Slocum Test for Anteromedial Rotary Instability (AMRI)
This is also known as Lemaire’s T Drawer Test: Position the foot in 15 degrees of lateral (external) rotation and apply an anterior force to the tibia.
The test is positive when excessive anterior movement occurs primarily on the medial side of the knee.
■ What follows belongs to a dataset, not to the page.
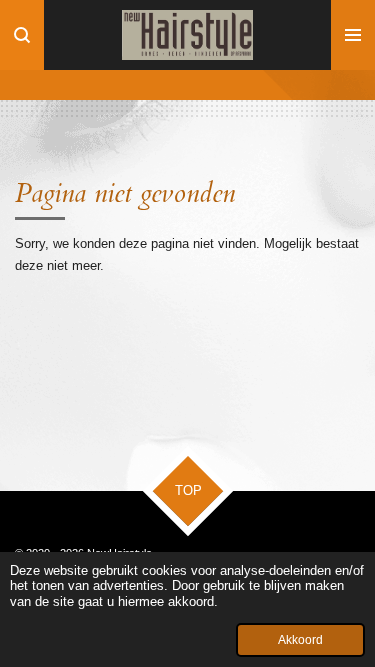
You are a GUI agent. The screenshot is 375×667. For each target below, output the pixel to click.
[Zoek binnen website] (22, 35)
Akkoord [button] (300, 639)
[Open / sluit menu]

Movement is greater than on the unaffected side.
A positive AMRI indicates possible injury to:
- Medial collateral ligament (MCL): Particularly the superficial fibers
- Posterior oblique ligament
- Posteromedial capsule
- Anterior cruciate ligament (ACL)
For the Slocum test to be valid, tibial rotation must be precisely controlled.
- Over-rotation tightens remaining intact structures
- Excessive rotation may produce a false-negative test
- The foot must be rotated only to the specified degrees
Stress Radiographic Interpretation
When stress radiographs are obtained during the Slocum test, injury severity may be graded as follows:
- Minimal or no movement → Negative test
- ≤ 1 mm translation → Grade I injury
- 1–2 mm translation → Grade II injury
- > 2 mm translation → Grade III injury
Alternative Sitting Position Technique
- The Slocum test may also be performed with the patient sitting and Knees is flexed over the edge of the examination table.
- Examiner apply anterior force → tests anterior rotary instability
- Apply posterior force → tests posterior rotary instability (related to the Hughston posteromedial and posterolateral drawer signs)
- Compare medial vs lateral compartment movement: Excessive side-specific movement compared to the normal knee indicates a positive test.

The Slocum test should always be interpreted in conjunction with:
- Lachman test
- Pivot shift test
- Valgus stress tests
- Varus stress tests
- Imaging studies when indicated
References & More
- Slocum DB, Larson RL. Rotary instability of the knee. J Bone Joint Surg Am. 1968;50:211–225. PubMed
- Slocum DB, James SL, Larson RL, et al. A clinical test for anterolateral rotary instability of the knee. Clin Orthop. 1976;118:63–69. PubMed
- Kennedy JC. The Injured Adolescent Knee. Baltimore: Williams & Wilkins; 1979.
- Muller W. The Knee: Form, Function and Ligament Reconstruction. New York: Springer-Verlag; 1983.
- Orthopedic Physical Assessment by David J. Magee, 7th Edition.